→ **SELECTED EXCERPT**
PASFRG Report

Miscellaneous Section


Batch processing:

Analysis tools must be capable of running both interactively and in batch mode. Scripts derived from an interactive session should be able to be passed to a batch job to reproduce the interactive analysis on a larger sample of events.Plots and other graphical output that are displayed on a terminal screen when running interactively should be saved for later examination when running in batch mode.

Sharing data structures among users:

At user option, data (and command) structures of various types should be capable of being made available to others, with some granularity on how widely the permission is granted (for example world-wide access, experiment-wide access, or physics group-wide access). This access should be granted to files of special types of data preserved in an analysis job, to selected samples of standard format data, to analysis macros and selection criteria, and to definitions of graphical output produced by an analysis job.

Shared dynamic access by several clients:

For online use, data structures (such as histograms) used for display purposes should be capable of being dynamically updated by other running processes. The data structures should be able to be shared among several jobs all having simultaneous read access to the data structure, thus allowing the plots to be viewed by several different users.

Parallel processing (using distinct data streams):

The analysis system must be capable of processing large numbers of events efficiently. If a single processor is not capable of providing the required throughput, the system should support simple parallel processing where different servers analyse separate event streams, with the results bring automaticaly combined before presentation.

→ **STORED ROWS**
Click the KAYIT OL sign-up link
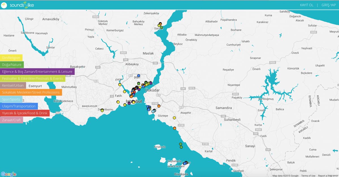The width and height of the screenshot is (339, 177). coord(307,5)
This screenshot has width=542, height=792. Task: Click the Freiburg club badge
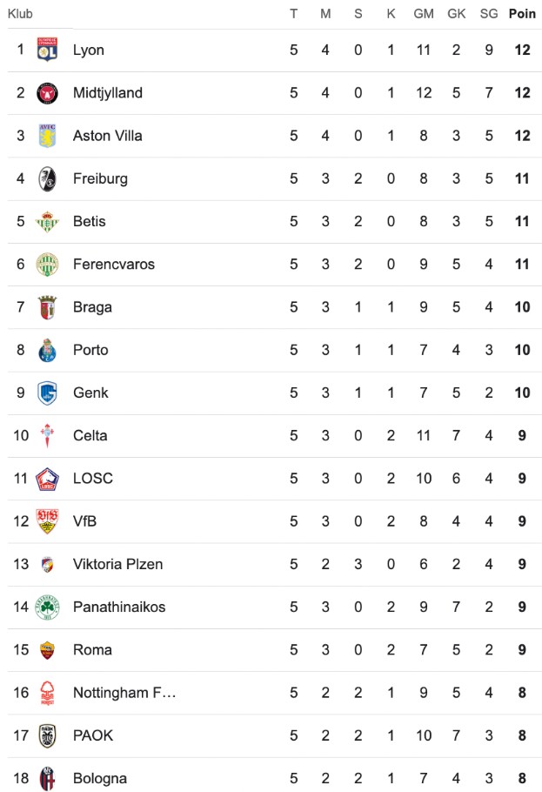pyautogui.click(x=47, y=178)
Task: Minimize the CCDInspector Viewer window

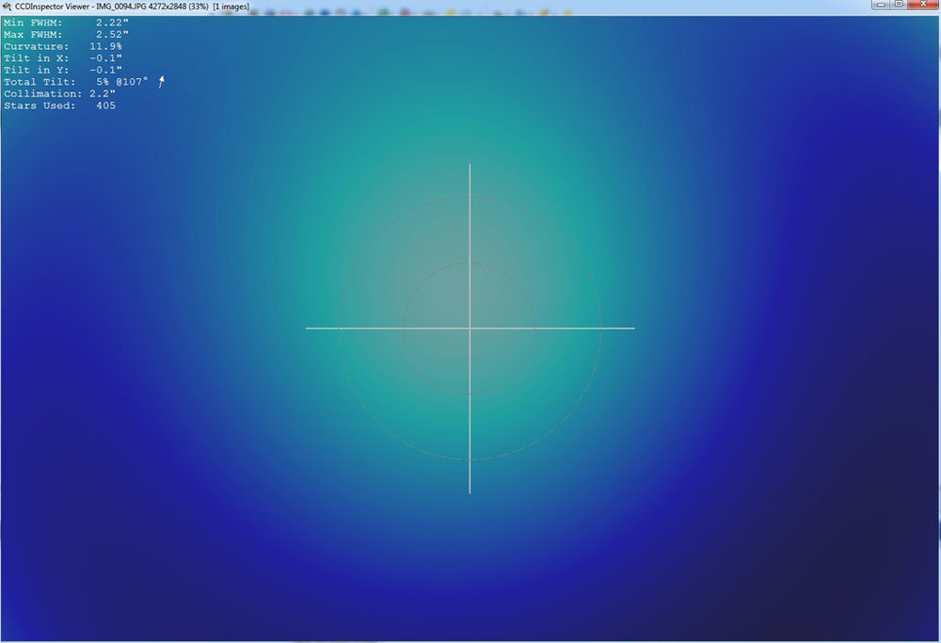Action: tap(879, 5)
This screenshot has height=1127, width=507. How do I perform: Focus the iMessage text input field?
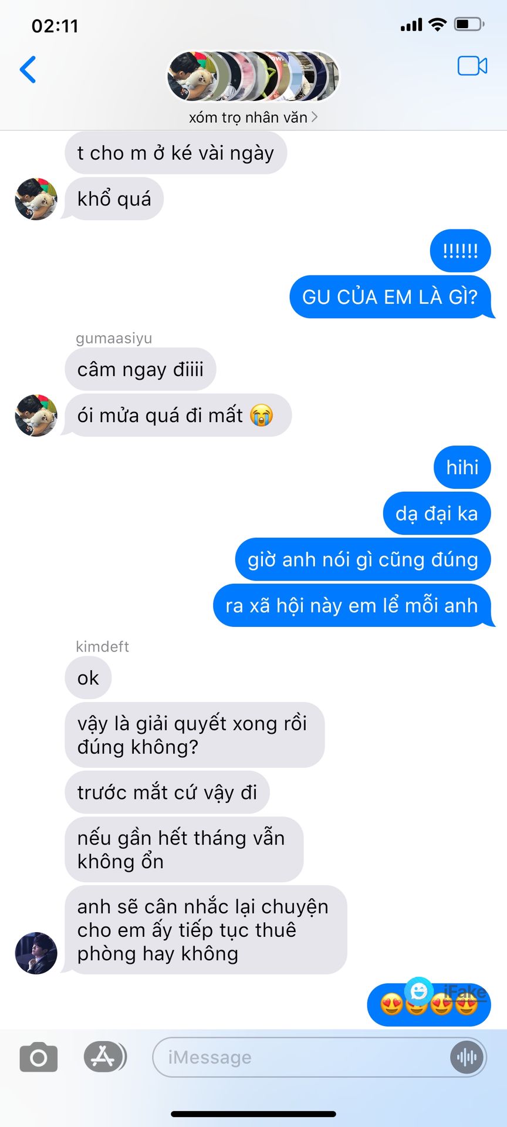point(320,1057)
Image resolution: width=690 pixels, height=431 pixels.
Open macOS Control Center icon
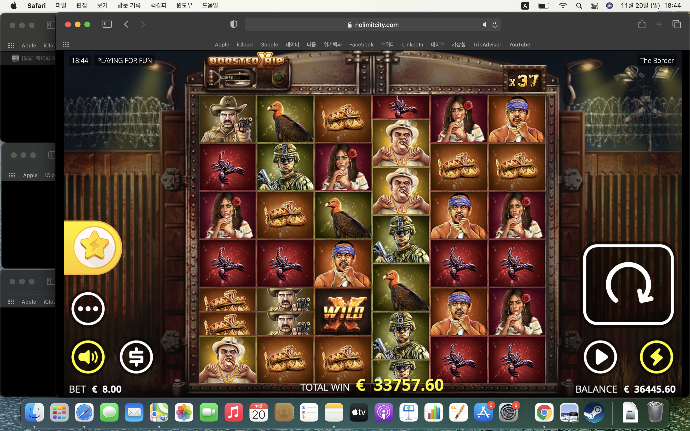click(x=594, y=6)
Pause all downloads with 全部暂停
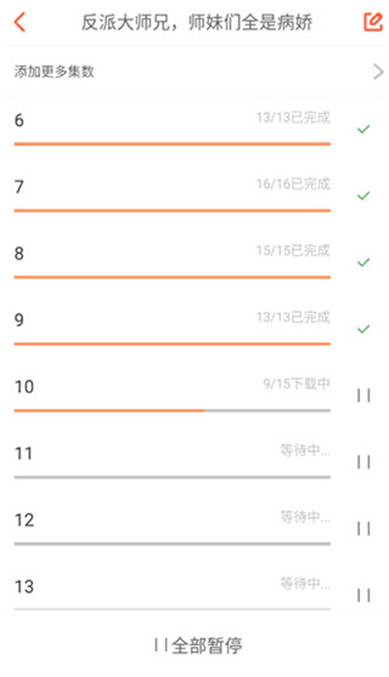The image size is (389, 677). click(198, 646)
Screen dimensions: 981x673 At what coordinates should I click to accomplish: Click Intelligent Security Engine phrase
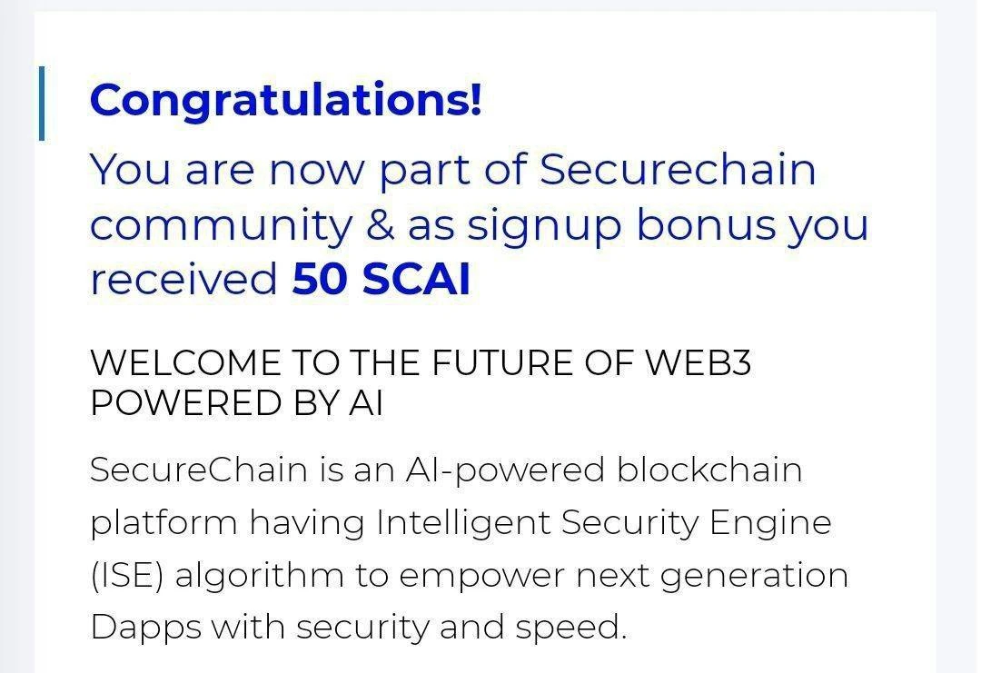pos(604,523)
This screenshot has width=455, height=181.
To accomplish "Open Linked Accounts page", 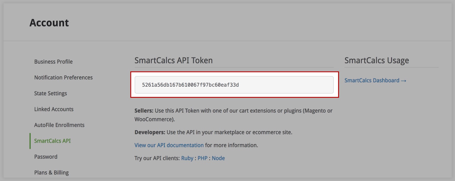I will (54, 109).
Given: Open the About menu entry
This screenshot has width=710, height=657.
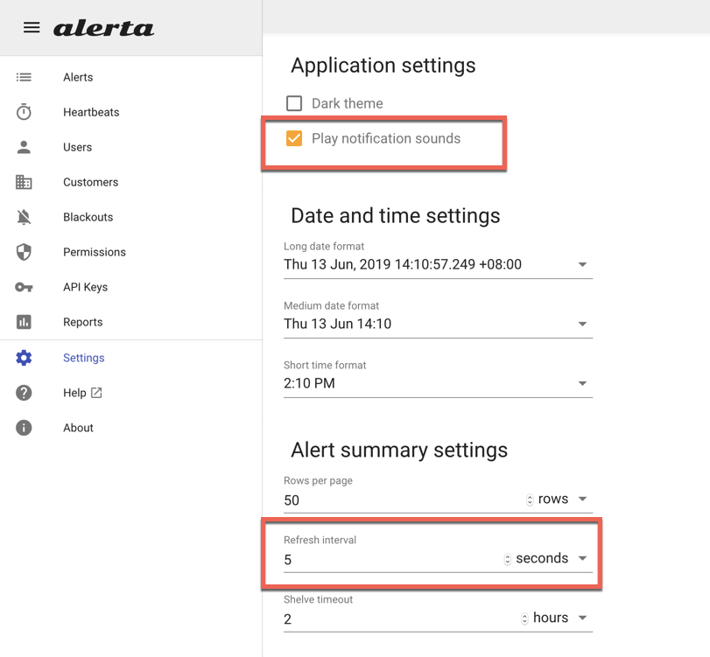Looking at the screenshot, I should [x=78, y=428].
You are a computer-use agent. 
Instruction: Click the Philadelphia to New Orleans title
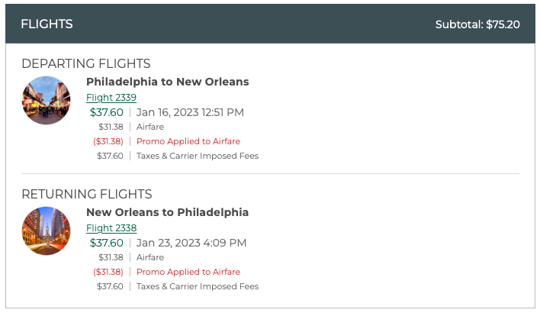pos(167,82)
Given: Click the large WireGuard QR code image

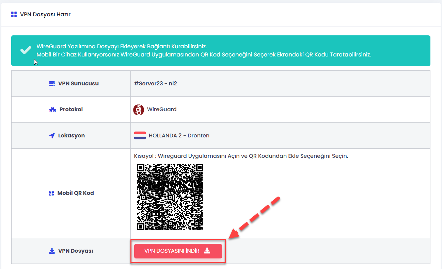Looking at the screenshot, I should click(x=170, y=197).
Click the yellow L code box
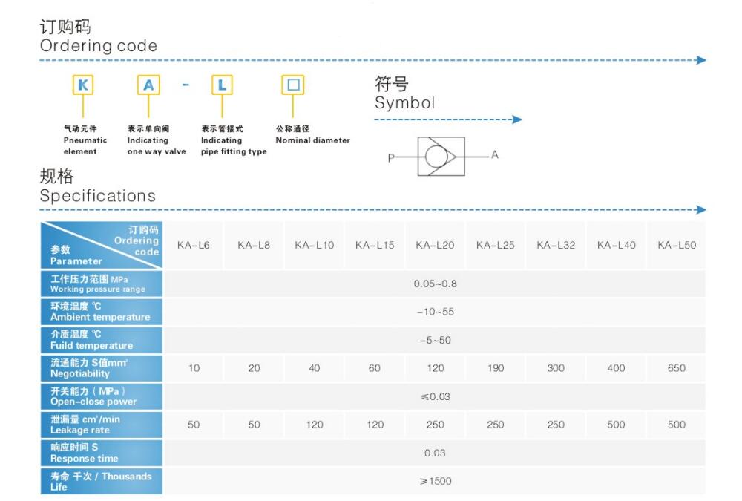 (221, 85)
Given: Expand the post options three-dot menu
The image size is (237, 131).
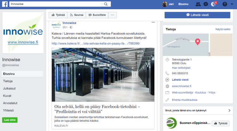Looking at the screenshot, I should click(x=153, y=22).
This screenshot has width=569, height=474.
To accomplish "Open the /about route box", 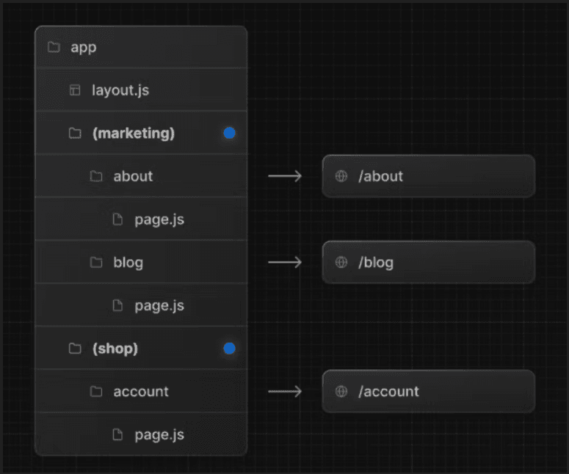I will pyautogui.click(x=428, y=176).
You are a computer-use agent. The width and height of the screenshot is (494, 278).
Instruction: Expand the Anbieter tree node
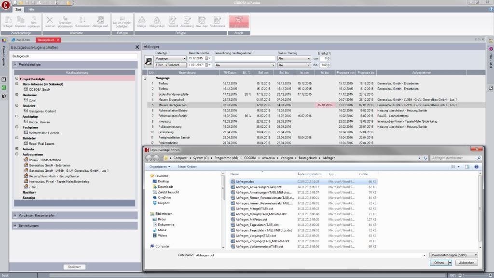pos(16,150)
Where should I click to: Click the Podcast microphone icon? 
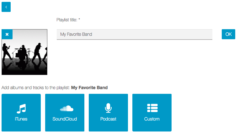[x=109, y=108]
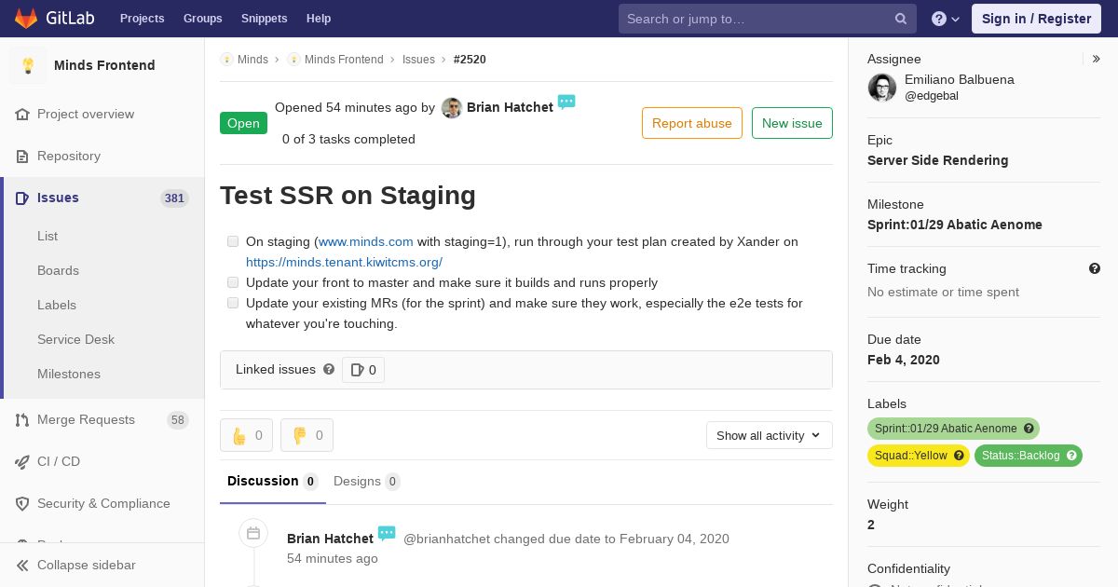1118x587 pixels.
Task: Collapse the left sidebar
Action: click(86, 565)
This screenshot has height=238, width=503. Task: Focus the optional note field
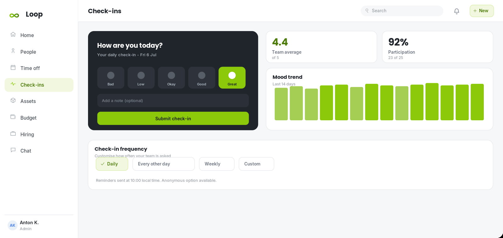(x=173, y=100)
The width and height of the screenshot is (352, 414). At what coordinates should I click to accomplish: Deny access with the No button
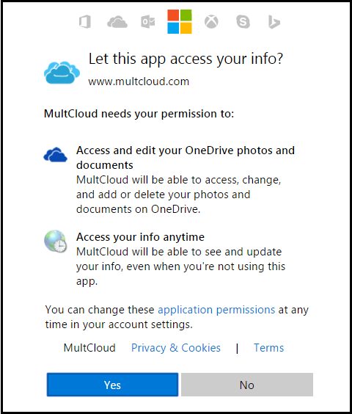coord(247,385)
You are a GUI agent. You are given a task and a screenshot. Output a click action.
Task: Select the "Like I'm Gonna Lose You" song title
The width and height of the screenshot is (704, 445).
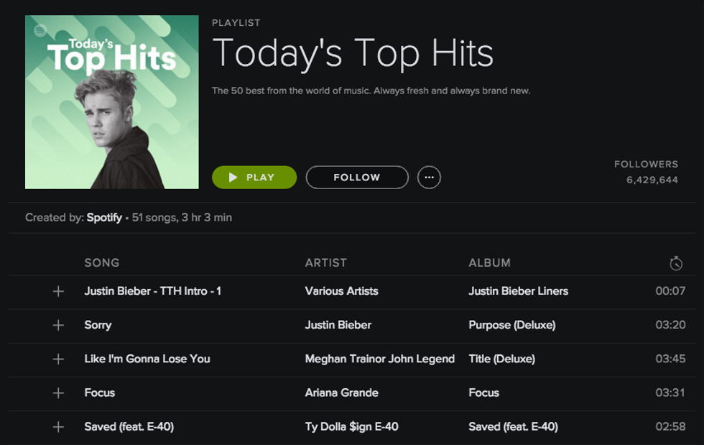(147, 359)
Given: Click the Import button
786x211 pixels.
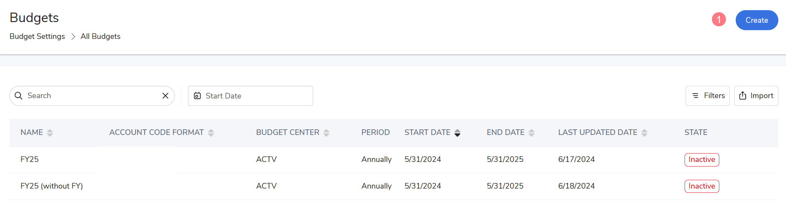Looking at the screenshot, I should (756, 96).
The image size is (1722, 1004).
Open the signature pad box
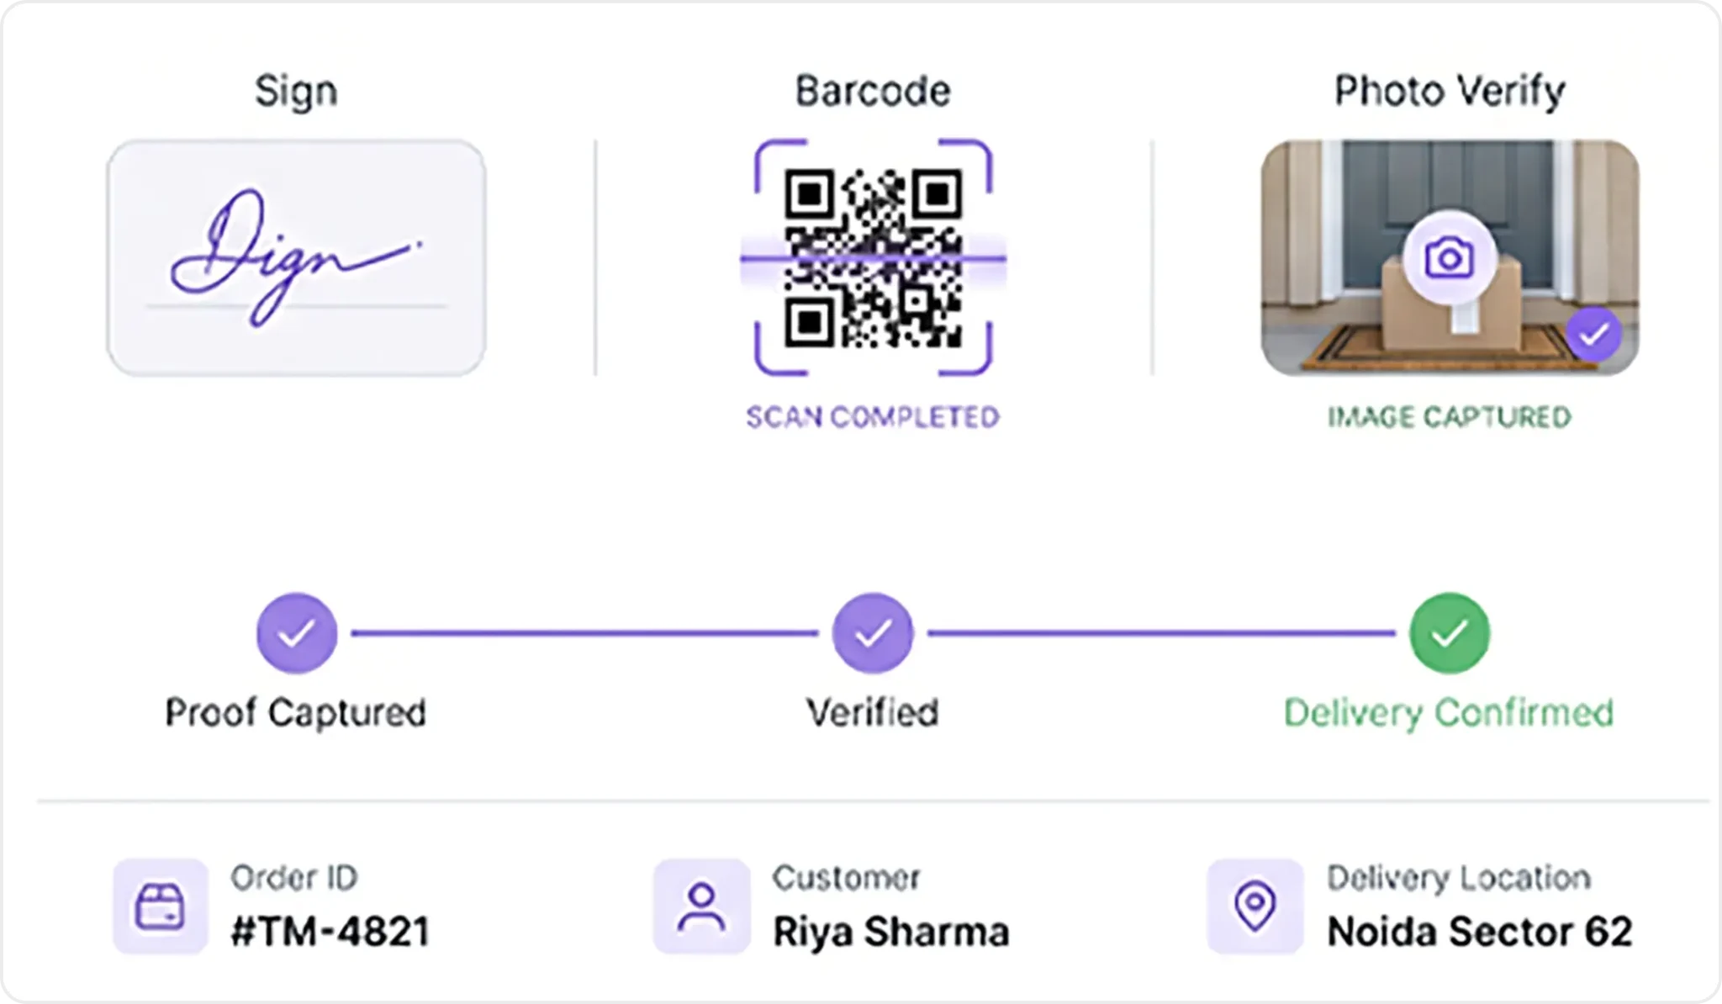(296, 258)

→ **TO DO**
1) Copy the passage of the PASFRG report starting at "Sharing data structures" and ending at "an analysis job.".
2) Gather every line of the records that contains the string "field", matching case.
The report and the records were taken from unrelated sources.

→ **EXPECTED OUTPUTS**
1)
Sharing data structures among users:

At user option, data (and command) structures of various types should be capable of being made available to others, with some granularity on how widely the permission is granted (for example world-wide access, experiment-wide access, or physics group-wide access). This access should be granted to files of special types of data preserved in an analysis job, to selected samples of standard format data, to analysis macros and selection criteria, and to definitions of graphical output produced by an analysis job.

2)
This screenshot has height=1127, width=507. How do I perform: Focus the iMessage text input field?
This screenshot has height=238, width=503. Task: Focus the optional note field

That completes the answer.